Being able to roll over all imperfections with more confidence than every other Jaguar on the day helps you carry speed. Potholes and other undulations are barely felt, making it wonderfully easy to drive at speed. The steering is at its weakest in terms of feeling here, (XE S comes first, followed by the XF S) but the directness and moderate weighting lets you nudge the inside of a corner precisely, while the big tyres and even weight distribution keeps any handling surprises at bay.
We will admit that the driver of the XE S in front of us probably had more fun as he made his way through Snowdonia, but boy was it easy to keep up and that made us smile immensely. To make an SUV so capable of defying its size is something that Jaguar manages to do with enviable ease. The sort an Alfa Romeo Stelvio would find impressive.
Weakest of the bunch is the E-Pace because it fails to get the blood flowing. The engine sounds much flatter than in the F-Type and it was never the best in the first place. Not only that, it rolls about more, feels slower, corners with less agility and detaches you from the road more than anything else with the Jaguar badge.

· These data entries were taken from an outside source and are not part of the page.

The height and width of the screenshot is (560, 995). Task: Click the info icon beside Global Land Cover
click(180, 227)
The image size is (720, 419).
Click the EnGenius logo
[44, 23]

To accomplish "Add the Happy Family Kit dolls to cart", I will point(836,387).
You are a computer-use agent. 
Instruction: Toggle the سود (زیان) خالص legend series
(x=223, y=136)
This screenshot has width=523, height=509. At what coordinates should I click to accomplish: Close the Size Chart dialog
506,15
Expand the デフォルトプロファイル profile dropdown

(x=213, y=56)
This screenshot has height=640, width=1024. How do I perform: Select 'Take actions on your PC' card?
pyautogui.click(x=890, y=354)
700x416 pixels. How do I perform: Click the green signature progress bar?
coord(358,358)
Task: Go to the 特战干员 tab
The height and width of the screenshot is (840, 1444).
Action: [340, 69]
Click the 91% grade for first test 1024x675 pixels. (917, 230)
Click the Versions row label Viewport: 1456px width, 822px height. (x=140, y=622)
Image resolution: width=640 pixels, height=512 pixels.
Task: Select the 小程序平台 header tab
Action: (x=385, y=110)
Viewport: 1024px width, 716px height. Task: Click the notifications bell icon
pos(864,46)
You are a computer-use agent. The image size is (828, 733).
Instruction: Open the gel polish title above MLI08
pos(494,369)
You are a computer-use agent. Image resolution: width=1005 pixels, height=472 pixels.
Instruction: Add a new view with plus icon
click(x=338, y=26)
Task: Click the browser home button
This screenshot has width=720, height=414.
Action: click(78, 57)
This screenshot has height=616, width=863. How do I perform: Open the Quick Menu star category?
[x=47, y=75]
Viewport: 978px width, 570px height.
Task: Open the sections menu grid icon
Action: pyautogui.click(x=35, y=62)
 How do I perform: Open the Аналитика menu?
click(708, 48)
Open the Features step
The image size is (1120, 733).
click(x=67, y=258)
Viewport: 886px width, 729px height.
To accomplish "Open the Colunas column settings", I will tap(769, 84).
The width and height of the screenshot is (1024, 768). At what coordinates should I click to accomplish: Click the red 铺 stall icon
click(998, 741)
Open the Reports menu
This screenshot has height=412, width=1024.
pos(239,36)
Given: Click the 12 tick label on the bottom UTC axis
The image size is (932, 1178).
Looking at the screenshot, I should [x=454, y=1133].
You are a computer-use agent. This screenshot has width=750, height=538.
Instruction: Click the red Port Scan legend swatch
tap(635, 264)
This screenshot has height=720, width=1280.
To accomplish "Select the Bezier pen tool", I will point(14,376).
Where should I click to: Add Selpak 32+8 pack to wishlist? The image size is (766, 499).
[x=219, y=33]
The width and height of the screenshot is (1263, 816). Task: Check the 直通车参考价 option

Honestly, the idea of a baby F-Pace was appealing, indeed, partly because large SUVs are overkill for most people but mainly because it meant getting some of that Jaguar goodness at a smaller price without enduring that much of a compromise. In reality, it feels somewhat overpriced and underwhelming in all but the looks. It really is a pretty car.
XE S vs XF S vs F-Pace S vs E-Pace P300: What about the money?
Another obvious standout of the day was the thirstiness of the F-Pace. Not that any of the supercharged V6s proved to be very fuel-friendly when hooning along, but the F-Pace was able to drink almost £15 worth of petrol in half an hour. We had to put the thing in ‘eco’ mode to avoid having to make an awkward phone call to Jaguar’s PR team, which in hindsight was a good thing because they were busy dealing with a puncture on another press car.
The combined fuel economy figure comes in at 34.9mpg, 32.9mpg, 31.7mpg and 35.3mpg for the XE S, XF S, F-Pace S and E-Pace P300, respectively. CO2 emissions, meanwhile, see the E-Pace come out cleanest (181g/km), followed by the XE S (194g/km) and XF S (204g/km). Unsurprisingly, the beefy F-Pace’s 209g/km comes in last.
Looking at the price, a bog-standard Jaguar XE S (which is reasonably well specced as standard) starts from £48,045. Not that much less than the £50,100 XF S, then, or the £52,665 F-Pace S. An E-Pace P300, currently unavailable on the Jaguar website, starts from £48,410.
XE S vs XF S vs F-Pace S vs E-Pace P300: So which Jaguar is best?
For versatility, the XF S and F-Pace S make the most sense. But if it is driving pleasure you seek from a performance saloon, there is no question that the XE S rules them all. What was most interesting, however, is that in real road conditions the F-Pace holds its own and was really only slightly less engrossing.
Ultimately the decision you go for will be based on how big the boot is, running costs and other uninteresting yet vital factors. Deciding in terms of performance, though, well that is much harder than you would think.
Except, that is, in the case of the somewhat disappointing E-Pace.